▶ _WHAT IS REQUIRED_: All of the entries below should be copied exactly as they appear.

▶ _GIVEN RECORDS_:
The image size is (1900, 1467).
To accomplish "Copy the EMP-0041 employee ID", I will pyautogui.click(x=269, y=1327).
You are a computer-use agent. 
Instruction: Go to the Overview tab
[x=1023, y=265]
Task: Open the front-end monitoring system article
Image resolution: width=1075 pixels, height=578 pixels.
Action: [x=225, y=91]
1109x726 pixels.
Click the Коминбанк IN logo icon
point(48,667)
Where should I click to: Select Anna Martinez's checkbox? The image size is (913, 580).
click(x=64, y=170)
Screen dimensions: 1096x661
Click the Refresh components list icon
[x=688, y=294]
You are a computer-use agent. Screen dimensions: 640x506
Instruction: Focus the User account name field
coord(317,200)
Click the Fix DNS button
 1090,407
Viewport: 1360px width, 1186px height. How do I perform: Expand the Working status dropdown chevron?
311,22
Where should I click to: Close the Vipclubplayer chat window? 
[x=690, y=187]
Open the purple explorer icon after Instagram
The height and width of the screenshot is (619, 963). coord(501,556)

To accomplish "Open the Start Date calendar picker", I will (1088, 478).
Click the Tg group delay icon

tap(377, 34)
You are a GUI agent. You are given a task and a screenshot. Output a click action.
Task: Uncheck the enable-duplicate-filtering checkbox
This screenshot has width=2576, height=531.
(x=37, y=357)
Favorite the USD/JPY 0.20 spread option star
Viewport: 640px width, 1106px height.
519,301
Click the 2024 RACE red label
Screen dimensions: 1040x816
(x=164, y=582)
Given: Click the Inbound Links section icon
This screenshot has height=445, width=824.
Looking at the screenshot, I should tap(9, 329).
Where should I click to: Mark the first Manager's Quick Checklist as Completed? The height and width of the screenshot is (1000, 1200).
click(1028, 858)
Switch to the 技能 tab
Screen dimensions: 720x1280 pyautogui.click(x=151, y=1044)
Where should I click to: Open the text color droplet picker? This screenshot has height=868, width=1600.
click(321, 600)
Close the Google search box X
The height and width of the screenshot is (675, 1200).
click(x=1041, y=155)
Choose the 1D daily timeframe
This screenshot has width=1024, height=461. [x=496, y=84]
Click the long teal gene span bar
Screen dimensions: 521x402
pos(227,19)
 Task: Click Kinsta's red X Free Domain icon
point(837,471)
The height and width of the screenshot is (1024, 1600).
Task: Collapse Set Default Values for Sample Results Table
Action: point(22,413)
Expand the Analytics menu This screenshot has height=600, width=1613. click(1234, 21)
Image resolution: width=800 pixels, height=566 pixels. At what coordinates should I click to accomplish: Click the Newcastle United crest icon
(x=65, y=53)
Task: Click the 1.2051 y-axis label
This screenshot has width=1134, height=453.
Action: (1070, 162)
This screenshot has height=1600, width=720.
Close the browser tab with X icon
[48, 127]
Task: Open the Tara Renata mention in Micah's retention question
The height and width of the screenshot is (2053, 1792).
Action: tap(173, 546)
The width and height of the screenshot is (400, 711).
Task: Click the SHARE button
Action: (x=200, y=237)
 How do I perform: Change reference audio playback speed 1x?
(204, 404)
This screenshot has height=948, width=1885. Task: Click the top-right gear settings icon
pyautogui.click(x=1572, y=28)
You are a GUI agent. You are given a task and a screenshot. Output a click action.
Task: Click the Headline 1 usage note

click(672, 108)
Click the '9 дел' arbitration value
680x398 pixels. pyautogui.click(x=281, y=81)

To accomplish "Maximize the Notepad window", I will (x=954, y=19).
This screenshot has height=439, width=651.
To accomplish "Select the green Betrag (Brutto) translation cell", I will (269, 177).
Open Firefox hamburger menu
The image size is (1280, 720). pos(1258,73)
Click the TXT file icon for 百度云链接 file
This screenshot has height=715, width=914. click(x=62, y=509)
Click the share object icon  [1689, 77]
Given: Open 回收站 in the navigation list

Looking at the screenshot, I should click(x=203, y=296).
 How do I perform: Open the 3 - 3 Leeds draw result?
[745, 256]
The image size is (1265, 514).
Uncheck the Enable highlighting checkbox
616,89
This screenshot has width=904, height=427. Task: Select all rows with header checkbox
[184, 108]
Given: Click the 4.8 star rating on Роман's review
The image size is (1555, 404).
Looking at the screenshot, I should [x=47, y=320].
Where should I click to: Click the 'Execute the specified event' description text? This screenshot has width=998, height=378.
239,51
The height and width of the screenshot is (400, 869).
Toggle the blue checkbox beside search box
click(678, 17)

▶ _ANSWER SECTION_:
The image size is (1900, 1467).
To accomplish "Copy the EMP-0041 employee ID", I will pyautogui.click(x=269, y=1327).
You are a computer-use agent. 
Instruction: Go to the Overview tab
[x=1023, y=265]
Task: Open the front-end monitoring system article
Image resolution: width=1075 pixels, height=578 pixels.
Action: [x=225, y=91]
1109x726 pixels.
Click the Коминбанк IN logo icon
point(48,667)
Where should I click to: Select Anna Martinez's checkbox? The image size is (913, 580).
click(x=64, y=170)
Screen dimensions: 1096x661
Click the Refresh components list icon
[x=688, y=294]
You are a computer-use agent. Screen dimensions: 640x506
Instruction: Focus the User account name field
coord(317,200)
Click the Fix DNS button
 1090,407
Viewport: 1360px width, 1186px height. How do I perform: Expand the Working status dropdown chevron?
311,22
Where should I click to: Close the Vipclubplayer chat window? 
[x=690, y=187]
Open the purple explorer icon after Instagram
The height and width of the screenshot is (619, 963). coord(501,556)

To accomplish "Open the Start Date calendar picker", I will (1088, 478).
Click the Tg group delay icon

tap(377, 34)
You are a GUI agent. You are given a task and a screenshot. Output a click action.
Task: Uncheck the enable-duplicate-filtering checkbox
This screenshot has width=2576, height=531.
(x=37, y=357)
Favorite the USD/JPY 0.20 spread option star
Viewport: 640px width, 1106px height.
519,301
Click the 2024 RACE red label
Screen dimensions: 1040x816
(x=164, y=582)
Given: Click the Inbound Links section icon
This screenshot has height=445, width=824.
Looking at the screenshot, I should tap(9, 329).
Where should I click to: Mark the first Manager's Quick Checklist as Completed? The height and width of the screenshot is (1000, 1200).
click(1028, 858)
Switch to the 技能 tab
Screen dimensions: 720x1280 pyautogui.click(x=151, y=1044)
Where should I click to: Open the text color droplet picker? This screenshot has height=868, width=1600.
click(321, 600)
Close the Google search box X
The height and width of the screenshot is (675, 1200).
click(x=1041, y=155)
Choose the 1D daily timeframe
This screenshot has width=1024, height=461. [x=496, y=84]
Click the long teal gene span bar
Screen dimensions: 521x402
pos(227,19)
 Task: Click Kinsta's red X Free Domain icon
point(837,471)
The height and width of the screenshot is (1024, 1600).
Task: Collapse Set Default Values for Sample Results Table
Action: point(22,413)
Expand the Analytics menu This screenshot has height=600, width=1613. click(1234, 21)
Image resolution: width=800 pixels, height=566 pixels. At what coordinates should I click to accomplish: Click the Newcastle United crest icon
(x=65, y=53)
Task: Click the 1.2051 y-axis label
This screenshot has width=1134, height=453.
Action: (1070, 162)
This screenshot has height=1600, width=720.
Close the browser tab with X icon
[48, 127]
Task: Open the Tara Renata mention in Micah's retention question
The height and width of the screenshot is (2053, 1792).
Action: tap(173, 546)
The width and height of the screenshot is (400, 711).
Task: Click the SHARE button
Action: (x=200, y=237)
 How do I perform: Change reference audio playback speed 1x?
(204, 404)
This screenshot has height=948, width=1885. Task: Click the top-right gear settings icon
pyautogui.click(x=1572, y=28)
You are a GUI agent. You are given a task and a screenshot. Output a click action.
Task: Click the Headline 1 usage note

click(672, 108)
Click the '9 дел' arbitration value
680x398 pixels. pyautogui.click(x=281, y=81)

To accomplish "Maximize the Notepad window", I will (x=954, y=19).
This screenshot has height=439, width=651.
To accomplish "Select the green Betrag (Brutto) translation cell", I will (269, 177).
Open Firefox hamburger menu
The image size is (1280, 720). pos(1258,73)
Click the TXT file icon for 百度云链接 file
This screenshot has height=715, width=914. click(x=62, y=509)
Click the share object icon  [1689, 77]
Given: Open 回收站 in the navigation list

Looking at the screenshot, I should click(x=203, y=296).
 How do I perform: Open the 3 - 3 Leeds draw result?
[745, 256]
The image size is (1265, 514).
Uncheck the Enable highlighting checkbox
616,89
This screenshot has width=904, height=427. Task: Select all rows with header checkbox
[184, 108]
Given: Click the 4.8 star rating on Роман's review
The image size is (1555, 404).
Looking at the screenshot, I should [x=47, y=320].
Where should I click to: Click the 'Execute the specified event' description text? This screenshot has width=998, height=378.
239,51
The height and width of the screenshot is (400, 869).
Toggle the blue checkbox beside search box
click(678, 17)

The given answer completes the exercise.